PROBLEMS AND TASKS
**a.** In the passage on self-directed projects, update the part starting at "Self-directed projects are" and ending at "in that infrastructure." by replacing "professionals" with "experts".
**b.** List every sentence in the passage on self-directed projects that ends with a question mark.

Self-directed projects are liberating. To be the one to decide what to do–and how to do it–means that you can keep your idea intact. You can explore what you like. You don’t have a schedule unless you impose one on yourself. And, with increasingly better tools for doing it yourself (whatever “it” happens to be) you have shortcuts to achieving it. It’s easy to forget that this increased ability to do it yourself is a relatively new phenomenon. It wasn’t that long ago that the media we consume now, the audience we can reach, and the level at which we can tailor goods to our wishes was only within reach of professionals, and only those working within organizations prepared to invest in that infrastructure.
So…you have the power now, but consider how it may affect what you create. That DIY drive to get something made will get you to the practical puzzles quickly…which can cover limitations that may be far more subtle. Did you push yourself to define what you set out to do clearly enough? Did you think through what your assumptions about your audience or users truly are? Did you allow the comfort of using the tools you know shift you away from your original vision?
You need other perspectives. You need the tripod.

SUPPLIED INFORMATION
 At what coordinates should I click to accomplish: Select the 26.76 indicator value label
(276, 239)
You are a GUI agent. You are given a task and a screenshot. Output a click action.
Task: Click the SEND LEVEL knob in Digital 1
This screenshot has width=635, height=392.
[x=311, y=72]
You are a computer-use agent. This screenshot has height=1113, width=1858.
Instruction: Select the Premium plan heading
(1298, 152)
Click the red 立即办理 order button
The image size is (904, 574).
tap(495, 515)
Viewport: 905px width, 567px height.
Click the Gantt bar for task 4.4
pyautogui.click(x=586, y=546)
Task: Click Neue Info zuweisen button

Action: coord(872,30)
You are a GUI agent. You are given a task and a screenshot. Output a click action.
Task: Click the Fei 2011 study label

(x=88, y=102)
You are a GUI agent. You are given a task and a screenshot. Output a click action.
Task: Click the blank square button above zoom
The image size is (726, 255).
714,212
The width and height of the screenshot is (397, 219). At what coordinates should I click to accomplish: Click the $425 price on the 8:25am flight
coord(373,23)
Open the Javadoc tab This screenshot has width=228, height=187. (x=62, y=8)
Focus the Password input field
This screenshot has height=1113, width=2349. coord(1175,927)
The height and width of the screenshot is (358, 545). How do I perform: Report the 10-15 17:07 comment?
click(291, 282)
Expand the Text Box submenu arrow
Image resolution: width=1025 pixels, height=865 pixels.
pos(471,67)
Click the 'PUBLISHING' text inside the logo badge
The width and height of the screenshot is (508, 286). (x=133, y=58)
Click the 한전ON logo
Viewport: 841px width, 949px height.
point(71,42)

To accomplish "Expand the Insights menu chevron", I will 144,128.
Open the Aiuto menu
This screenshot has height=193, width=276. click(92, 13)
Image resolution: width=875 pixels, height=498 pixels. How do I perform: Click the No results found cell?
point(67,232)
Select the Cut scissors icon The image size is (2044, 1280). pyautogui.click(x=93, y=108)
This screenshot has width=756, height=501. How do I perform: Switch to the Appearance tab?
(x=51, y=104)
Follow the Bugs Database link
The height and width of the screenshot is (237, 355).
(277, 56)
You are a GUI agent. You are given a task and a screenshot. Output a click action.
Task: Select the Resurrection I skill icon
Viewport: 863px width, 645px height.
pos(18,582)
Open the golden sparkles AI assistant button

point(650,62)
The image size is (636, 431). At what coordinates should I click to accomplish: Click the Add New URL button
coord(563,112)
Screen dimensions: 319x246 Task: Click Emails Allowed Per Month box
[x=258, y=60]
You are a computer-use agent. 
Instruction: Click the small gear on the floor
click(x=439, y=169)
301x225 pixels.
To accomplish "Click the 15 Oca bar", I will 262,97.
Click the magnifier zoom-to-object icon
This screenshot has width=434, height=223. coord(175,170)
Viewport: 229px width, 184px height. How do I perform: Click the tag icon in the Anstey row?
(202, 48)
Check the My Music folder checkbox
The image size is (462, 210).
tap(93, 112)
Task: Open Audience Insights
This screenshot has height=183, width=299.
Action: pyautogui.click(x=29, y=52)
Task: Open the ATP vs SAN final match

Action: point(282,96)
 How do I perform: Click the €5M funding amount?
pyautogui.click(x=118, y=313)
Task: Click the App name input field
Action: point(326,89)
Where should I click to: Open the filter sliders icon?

EXERCISE SOLUTIONS
**a.**
Self-directed projects are liberating. To be the one to decide what to do–and how to do it–means that you can keep your idea intact. You can explore what you like. You don’t have a schedule unless you impose one on yourself. And, with increasingly better tools for doing it yourself (whatever “it” happens to be) you have shortcuts to achieving it. It’s easy to forget that this increased ability to do it yourself is a relatively new phenomenon. It wasn’t that long ago that the media we consume now, the audience we can reach, and the level at which we can tailor goods to our wishes was only within reach of experts, and only those working within organizations prepared to invest in that infrastructure.

**b.**
- Did you push yourself to define what you set out to do clearly enough?
- Did you think through what your assumptions about your audience or users truly are?
- Did you allow the comfort of using the tools you know shift you away from your original vision?